We investigated the spacial substructuring of the CBF and NP3 more in-depth as these indicated that our sampling sites, assumed as single populations, were actually divided into several sub-populations. 

For the CBF site, we identified a small town as the main barrier to gene flow, separating the site into two genetically distinct sub populations. For NP3 however, the barrier to gene flow was a single road, crossing the site. Despite sampling the snakes on both roadsides, only 5 m apart from one another, the sub populations appeared to be genetically different. Additionally, the sub population north of the road had the highest measured inbreeding coefficient in our study (FIS = 0.213). This indicates clearly how negatively anthropogenic barriers can impact adder populations. Monitoring of this site will determine if an inbreeding depression has already taken place and weather genetic rescue should be considered. 
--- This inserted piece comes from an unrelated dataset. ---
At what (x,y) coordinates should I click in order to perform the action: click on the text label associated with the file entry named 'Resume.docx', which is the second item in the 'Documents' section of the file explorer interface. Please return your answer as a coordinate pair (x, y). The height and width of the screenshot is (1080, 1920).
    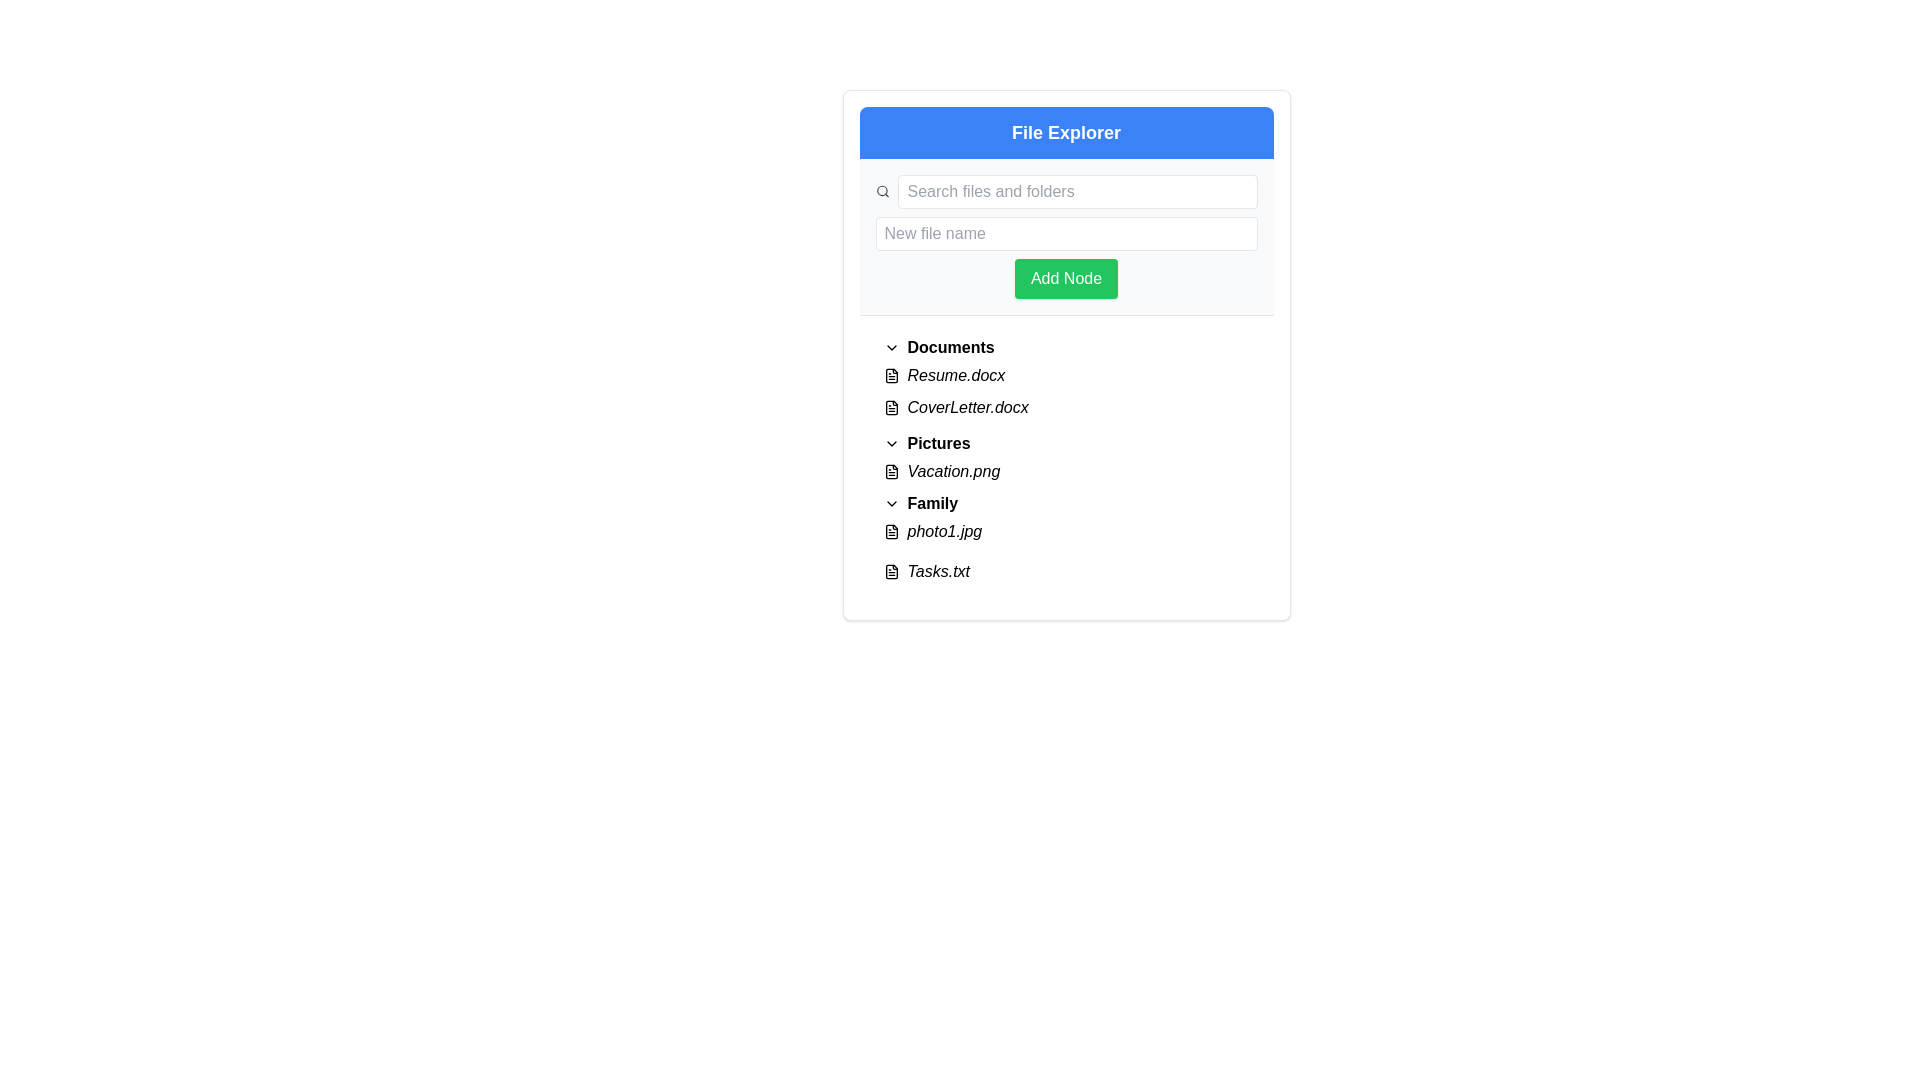
    Looking at the image, I should click on (955, 375).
Generally, our results show how the historical and recent changes in forestry and agriculture as well as the increasing pressure from urbanization have isolated adder populations. As all sites display signs of genetic erosion, some more some less severe, it is highly important to re-establish gene flow between populations for the long-term survival of the species. This becomes especially important in the face of global warming, where high genetic diversity is crucial for adaptation to changing climates.